[Rows of pointing data]
|---|

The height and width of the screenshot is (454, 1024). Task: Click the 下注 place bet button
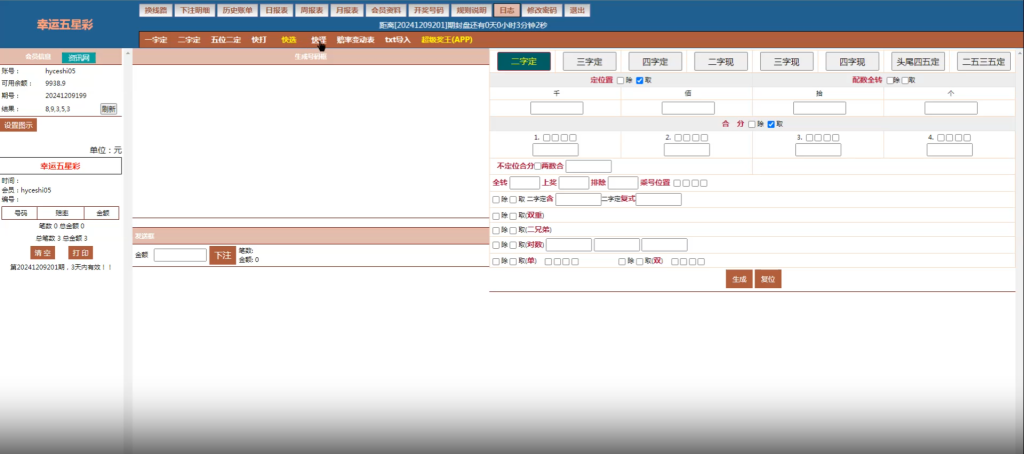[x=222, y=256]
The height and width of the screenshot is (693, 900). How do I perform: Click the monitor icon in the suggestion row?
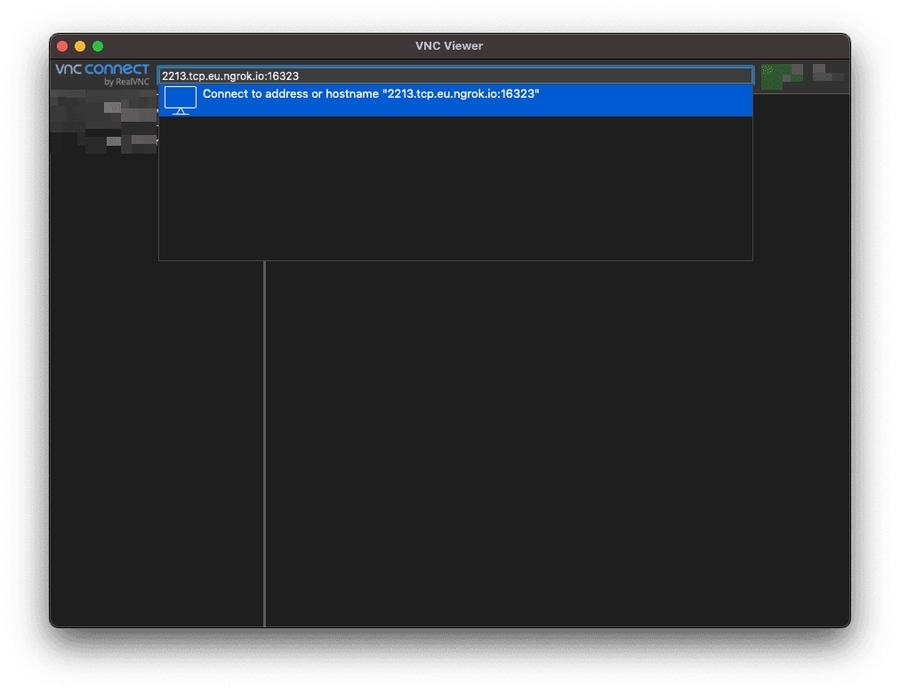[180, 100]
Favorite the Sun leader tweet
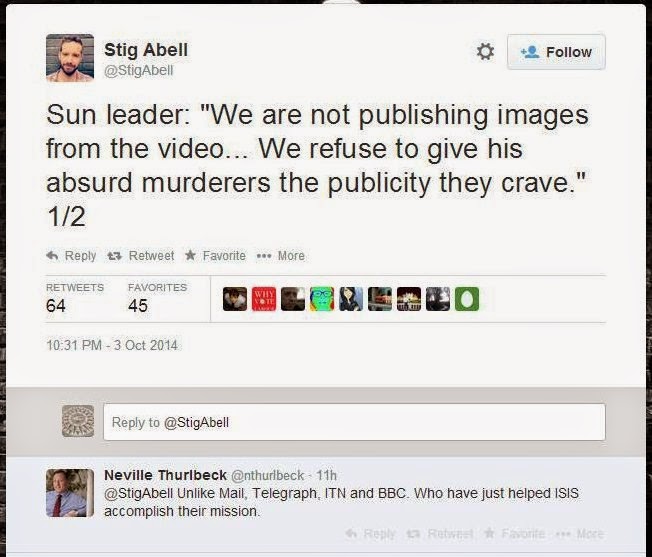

|---|

Pull the text lines from all of the records above word for word, leaving out the pictures.

## In response
The height and width of the screenshot is (454, 1024). Task: Click the 下注 place bet button
[x=222, y=256]
The height and width of the screenshot is (693, 900). How do I perform: Click the monitor icon in the suggestion row?
[180, 100]
Favorite the Sun leader tweet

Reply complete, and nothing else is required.